I am not able to reproduce the error. It might be because PyTorch uses a GPU and Tensorflow does not.
Could you try to run your code when disabling GPU (export CUDA_VISIBLE_DEVICES="") and see whether the
error persists?

patrickvonplaten on 15 Jul 2020

Hi! I just tried it with another version of TensorFlow. With 2.2.0 it just works.

AIshutin on 15 Jul 2020

👍1

With 2.0.0-beta1 and CUDA_VISIBLE_DEVICES="" the error persists.

AIshutin on 15 Jul 2020

Interesting - thanks for checking!

Does it crash as well for bert-base-uncased and TF 2.0.0?

Could you run these lines to verify?

from transformers import TFAutoModel, AutoTokenizer, AutoModel
import os

model = AutoModel.from_pretrained('bert-base-uncased')
os.system('mkdir bert')
model.save_pretrained('bert')
model = TFAutoModel.from_pretrained('bert', from_pt=True) # crashes

@thomwolf @jplu - are we gonna force TF 2.2 in transformers ?

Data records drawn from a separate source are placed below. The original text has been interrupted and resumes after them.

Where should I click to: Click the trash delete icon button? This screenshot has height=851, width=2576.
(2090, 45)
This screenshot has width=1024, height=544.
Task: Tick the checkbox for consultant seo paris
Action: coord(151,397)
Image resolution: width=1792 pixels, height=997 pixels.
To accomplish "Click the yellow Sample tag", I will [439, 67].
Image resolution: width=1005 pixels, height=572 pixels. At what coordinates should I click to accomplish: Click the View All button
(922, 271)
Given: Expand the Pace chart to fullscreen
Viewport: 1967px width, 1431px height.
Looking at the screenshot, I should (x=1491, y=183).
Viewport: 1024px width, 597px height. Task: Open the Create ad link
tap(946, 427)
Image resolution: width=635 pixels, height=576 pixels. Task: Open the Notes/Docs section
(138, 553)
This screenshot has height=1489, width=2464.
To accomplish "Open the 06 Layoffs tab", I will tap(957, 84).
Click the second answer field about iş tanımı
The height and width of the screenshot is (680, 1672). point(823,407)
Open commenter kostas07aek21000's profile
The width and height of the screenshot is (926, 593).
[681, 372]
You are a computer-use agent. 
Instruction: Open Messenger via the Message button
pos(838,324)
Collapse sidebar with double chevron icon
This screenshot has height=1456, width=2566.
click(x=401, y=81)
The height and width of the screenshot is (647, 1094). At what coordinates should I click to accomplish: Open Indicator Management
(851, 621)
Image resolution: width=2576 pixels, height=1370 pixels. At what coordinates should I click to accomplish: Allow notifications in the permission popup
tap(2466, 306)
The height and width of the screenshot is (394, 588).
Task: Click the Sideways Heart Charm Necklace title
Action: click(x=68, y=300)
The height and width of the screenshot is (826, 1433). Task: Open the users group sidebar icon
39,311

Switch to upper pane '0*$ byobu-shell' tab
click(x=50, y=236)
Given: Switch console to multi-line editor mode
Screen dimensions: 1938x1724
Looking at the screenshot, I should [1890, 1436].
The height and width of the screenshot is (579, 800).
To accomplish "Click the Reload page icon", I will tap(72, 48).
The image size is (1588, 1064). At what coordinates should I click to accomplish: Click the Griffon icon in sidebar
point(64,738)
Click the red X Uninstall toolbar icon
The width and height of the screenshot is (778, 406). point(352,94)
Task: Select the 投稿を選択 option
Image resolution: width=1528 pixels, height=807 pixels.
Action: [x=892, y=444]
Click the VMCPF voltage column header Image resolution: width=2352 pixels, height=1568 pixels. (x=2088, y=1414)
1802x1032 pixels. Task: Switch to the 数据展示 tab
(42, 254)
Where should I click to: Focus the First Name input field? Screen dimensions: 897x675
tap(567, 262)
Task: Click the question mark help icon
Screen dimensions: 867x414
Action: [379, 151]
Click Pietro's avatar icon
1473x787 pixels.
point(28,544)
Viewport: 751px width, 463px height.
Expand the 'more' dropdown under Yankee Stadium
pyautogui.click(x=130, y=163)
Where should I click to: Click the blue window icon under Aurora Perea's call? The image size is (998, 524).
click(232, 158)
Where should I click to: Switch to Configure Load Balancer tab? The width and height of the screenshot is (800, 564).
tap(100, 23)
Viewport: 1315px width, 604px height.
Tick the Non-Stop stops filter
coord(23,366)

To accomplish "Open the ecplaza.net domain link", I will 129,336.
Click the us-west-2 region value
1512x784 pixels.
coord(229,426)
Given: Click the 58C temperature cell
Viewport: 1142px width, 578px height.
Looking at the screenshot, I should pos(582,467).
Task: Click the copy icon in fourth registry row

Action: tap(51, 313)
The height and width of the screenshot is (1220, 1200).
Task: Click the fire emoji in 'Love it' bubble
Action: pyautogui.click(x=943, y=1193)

patrickvonplaten on 15 Jul 2020

Can you try with the 2.0.0 release and not beta? The beta was know to have a lot of issue and a lot of fixes have been applied since.

@patrickvonplaten I proposed indeed to fix the TensorFlow version to 2.2, because of some welcomed features from it. But nothing has been decided yet.